# EXTRAIT DU DOCUMENT
^^^^^^^^^^^^^^^^
Dodger

471 votes

  • Gramercy Park

    Christian Cailleaux, Timothée De Fombelle

    7/10 Si je ne suis pas très fan des dessins de Christian Cailleaux, le scénario de Timothée de Fombelle (qui est, hors cette B.D., mon chouchou absolu de tous les temps) m'a séduit, par son apparente nonchalance, son texte dépouillé, sa manière de se plier aux codes du genre pour mieux filer vers une fin aussi surprenante qu'implacable. Fombelle fait d'une histoire de vengeance familière une quête profonde et intime, balançant jusqu'au bout entre cruauté et rédemption. Pour une première tentative en bande dessinée, c'est un joli coup d'essai.

    16/09/2020 à 08:38 3

  • Hével

    Patrick Pécherot

    8/10 Pécherot, c'est un style - imagé, gouailleur, plein d'une verve qui évoque Audiard et Léo Malet. Mais c'est aussi un art du suspense à hauteur d'homme, qui tire d'une poignée d'éléments - le Jura en hiver, un vieux camion déglingué, des hommes sombres et leurs secrets - la puissance exemplaire de la tragédie.
    Définitivement, un grand !

    26/11/2018 à 08:18 6

  • Ils savent tout de vous

    Iain Levison

    8/10 Quel régal ! Maître conteur, Levison emballe son histoire du début à la fin, sans temps mort ni fioriture. Levison pointille le suspense d’un humour subtil, et surtout le met au service d’une intrigue qui mitraille allègrement notre société de tout-surveillance, où Internet et les téléphones portables sont devenus les premiers réseaux d’espionnage mondial. Intelligent, malin, un polar solide, enlevé et amusant, comptant sur ses personnages et son rythme d’enfer pour vous hypnotiser.

    30/10/2015 à 11:20 6

  • Ils sont votre épouvante et vous êtes leur crainte

    Thierry Jonquet

    9/10 Sur un sujet aussi sensible, Jonquet courait le risque de se planter au moindre mot mal placé. Mais comme à son habitude, il maîtrise totalement son sujet. Résultat : non pas un polar mais un roman noir, très noir, pessimiste et sans concession, qui a l'intelligence de ne pas prendre parti pour mieux établir un état des lieux, celui des banlieues françaises aujourd'hui. Intense et passionnant.

    04/03/2007 à 12:40 6

  • Jake

    Bryan Reardon

    9/10 Attention, comme mes camarades ayant précédemment voté, énorme coup de cœur !
    Tenant l’ensemble du roman sur un fil fragile, Bryan Reardon creuse le sillon du doute et de la culpabilité d’une manière intime, profonde, avec d’autant plus d’empathie et d’humanité que nous suivons l’histoire du point de vue de Simon, père de Jake et narrateur du drame. Les hésitations, les coups de colère, les atermoiements de Simon sont les nôtres, jusqu’à ce que la vérité soit enfin dévoilée, après plus de 300 pages d’horrible incertitude.
    Alors l’émotion explose enfin, et c’est le regard très flou que j’ai lu les vingt ou trente dernières pages de Jake, profondément bouleversé par la sincérité des sentiments qui irradie de ce final d’une force incroyable.
^^^^^^^^^^^^^^^^
# CONTENU DES DONNÉES
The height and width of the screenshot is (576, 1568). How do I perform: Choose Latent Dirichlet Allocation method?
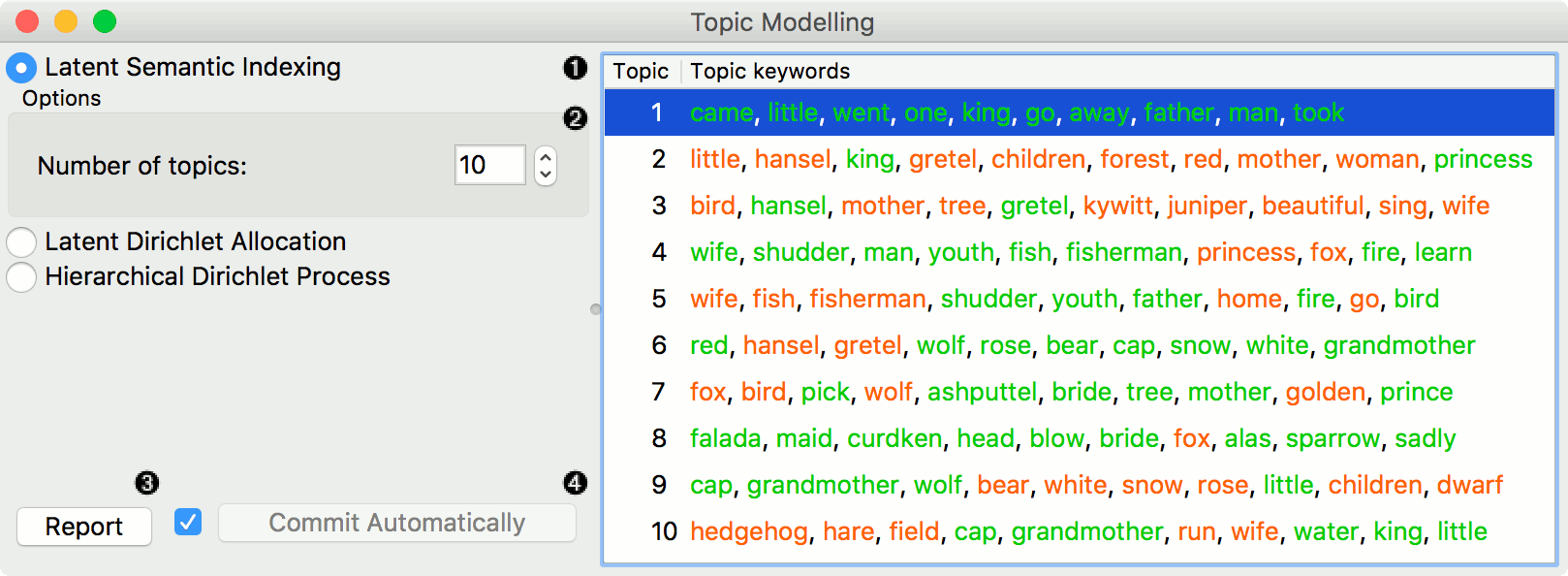tap(21, 241)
^^^^^^^^^^^^^^^^
# TÂCHES ET EXERCICES
1) Recopiez fidèlement le passage des critiques de livres qui va de « 26/11/2018 à 08:18 » à « pour vous hypnotiser. ».
2) Poursuivez les critiques de livres à partir de la dernière phrase affichée.

# RÉPONSES FINALES
1)
26/11/2018 à 08:18 6

  • Ils savent tout de vous

    Iain Levison

    8/10 Quel régal ! Maître conteur, Levison emballe son histoire du début à la fin, sans temps mort ni fioriture. Levison pointille le suspense d’un humour subtil, et surtout le met au service d’une intrigue qui mitraille allègrement notre société de tout-surveillance, où Internet et les téléphones portables sont devenus les premiers réseaux d’espionnage mondial. Intelligent, malin, un polar solide, enlevé et amusant, comptant sur ses personnages et son rythme d’enfer pour vous hypnotiser.

2)
    Dans la lignée d’un Thomas H. Cook (on pense bien sûr aux Feuilles mortes, dont le sujet est très proche), Bryan Reardon nous offre avec Jake un roman noir extraordinairement juste, sensible et touchant, un condensé d’humanité qui laisse les larmes aux yeux et le cœur un peu plus ouvert. Une sacrée découverte.

    25/11/2018 à 19:39 6

  • L'Homme posthume

    Jake Hinkson

    7/10 En dépit d’un départ canon, et d’un rythme soutenu qui entraîne rapidement le lecteur vers la conclusion du livre, cet Homme posthume n’est ni aussi convaincant, ni aussi enthousiasmant que "L'Enfer de Church Street". L’intrigue ne tient qu’à un fil, tandis que les motivations et la construction des personnages manquent d’épaisseur. Néanmoins Hinkson assume la noirceur de son histoire et de ses personnages, et prouve qu'il a un beau talent et une belle énergie de conteur. Toujours à suivre, en espérant plus fort la prochaine fois.

    19/03/2016 à 08:44 6

  • L'Homme qui a vu l'homme

    Marin Ledun

    10/10 Sans chercher à prendre parti pour quelque cause que ce soit, "L’homme qui a vu l’homme" plonge dans un maelström inextricable de mensonges, de trahisons, de tortures et de secrets honteux. Inspirée d’un fait divers bien réel, l’affaire Jon Anza, l’intrigue du roman se permet avec sobriété les artifices du thriller pour mieux nous immerger dans les problématiques contemporaines du Pays Basque. Si cette région à cheval sur deux pays, poudrière politique depuis des décennies, fait moins parler d’elle dans les médias nationaux depuis quelque temps, elle n’en a pas terminé avec ses vieux démons.

    Passionnant sans être démonstratif, le polar fonctionne aussi et avant tout parce qu’il est formidablement écrit : plus acéré et nerveux que jamais, le style de Marin taille dans la chair du verbe pour saisir au mieux les mots de la colère, approcher au plus près la folie, exprimer au plus juste la violence. A la fois puissant, précis, rageur et d’une sincérité admirable, il est au service d’un récit au rythme haletant, preuve que le romancier plie aujourd’hui mieux que jamais la forme addictive du polar à la densité et à l’intelligence de son sujet.

    Bref, gros coup de coeur pour ce qui est pour moi, sans doute, le meilleur roman à ce jour de Marin Ledun. Immanquable !!!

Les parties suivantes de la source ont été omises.